■ **Problem description**:
Which lines in the listing below contain the word "Task"? Copy each of them in full.

■ **Listing**:
____________
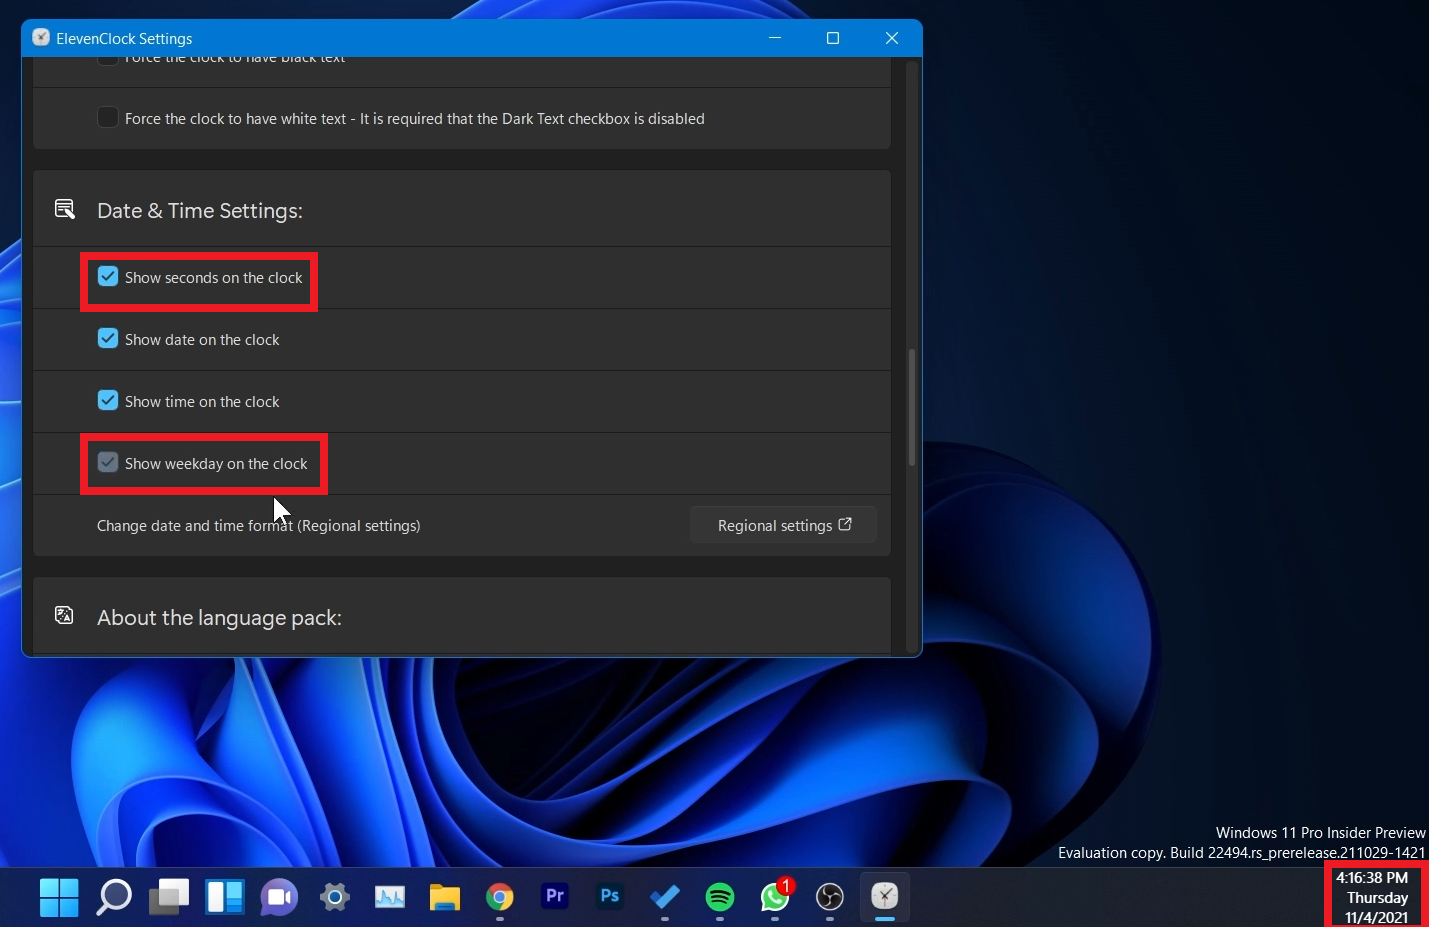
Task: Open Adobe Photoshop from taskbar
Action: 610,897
____________
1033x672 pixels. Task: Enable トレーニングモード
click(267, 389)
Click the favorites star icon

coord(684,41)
____________
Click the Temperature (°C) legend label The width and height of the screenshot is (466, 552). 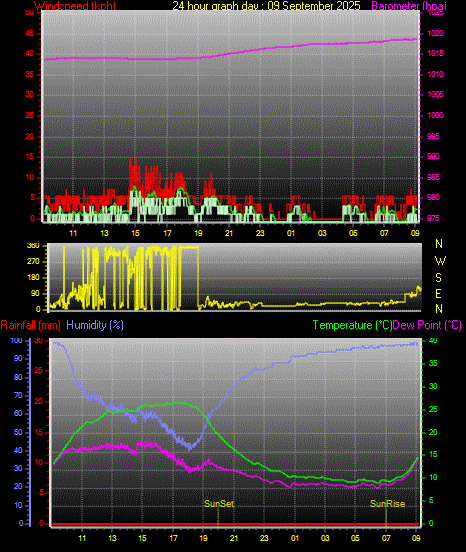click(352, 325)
____________
■ **The solution**:
Task: Open Adobe Photoshop from taskbar
1033x672 pixels. Task: Enable トレーニングモード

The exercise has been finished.